El trabajo de la Corporación Chilena del Vino busca eximir al vino de esta rotulación, en principio, y si ésta ya es inevitable que el mensaje incluído propugne la autorregulación y la responsabilidad y no vayan en contra de la propia industria, especialmente del delicado trabajo al interior y exterior del país como un producto de calidad, “que le ha dado tantas satisfacciones al país”, para disfrutar en compañía.
Los enólogos buscan “que la etiqueta no desvista la presentación del vino, que no lo convierta en un mamarracho”; y que lleve una leyenda como “el inmoderado consumo del vino puede generar perjuicios a la salud, por ejemplo para las mujeres embazadas y jóvenes menores de edad”, apunta Schröder.
Así es como un punto importante en el que se apoyan los productores vitivinícolas es el carácter cultural que el vino ha adquirido en el último tiempo, además de las investigaciones que demuestran que su consumo moderado es beneficioso para la salud.
“En estos momentos el vino es un tercio del alcohol que consumen los chilenos, los otros son cervezas, y destilados mezclados con bebidas (como pisco y ron), alcoholes mucho más complicados que el del vino. El vino es un acompañante culinario, de la gastronomía, de la gente, mientras que los otros son hechos para hacer una fiesta alcohólica”, explica el enólogo y director de la CCV.

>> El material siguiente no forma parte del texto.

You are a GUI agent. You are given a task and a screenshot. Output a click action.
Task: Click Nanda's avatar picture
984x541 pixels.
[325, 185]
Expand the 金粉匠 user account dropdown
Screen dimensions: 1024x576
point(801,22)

Según el Balance de la temporada vitivinícola 2005/06 elaborado por la Oficina de Estudios y Políticas Agrarias (Odepa), el volumen exportado presentó un importante incremento de 13,0%, llegando hasta 476 millones de litros.
En este sentido, de prosperar el proyecto de ley que está en el Congreso la medida afectará sólo al mercado nacional y no a las exportaciones, porque el vino chileno que va al extranjero se rige por la ley del país de destino. Y es que actualmente Chile factura mil millones de dólares al año en exportaciones de vino. De hecho, al término de la temporada 2006/07 se estima que superará esa cifra.
Por esto es que la industria vitivinícola está haciendo esfuerzos para situar el vino en la categoría de un producto cultural, ya que consideran que es parte de la cultura vitivinícola y gastronómica del país, de modo de entregar argumentos a las autoridades para que las advertencias no sean tan agresivas y no perjudiquen el consumo, sino que insten a su consumo moderado.
De aprobarse dicho proyecto de ley, todo lo que tenga más de dos grados de alcohol se va a rotular, es decir, todos los productos que aparecen en la ley de alcoholes.